Problem to solve: Tell me how many lines of the entries below include the string "screenshot", and give only the number.

(Stored items)
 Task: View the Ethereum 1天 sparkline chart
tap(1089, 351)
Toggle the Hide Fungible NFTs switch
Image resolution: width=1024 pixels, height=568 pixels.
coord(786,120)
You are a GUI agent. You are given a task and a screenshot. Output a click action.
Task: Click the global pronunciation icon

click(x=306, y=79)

--

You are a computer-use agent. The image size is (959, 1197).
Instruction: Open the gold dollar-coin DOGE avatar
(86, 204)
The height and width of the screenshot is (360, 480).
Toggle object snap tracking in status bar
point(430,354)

Output: 2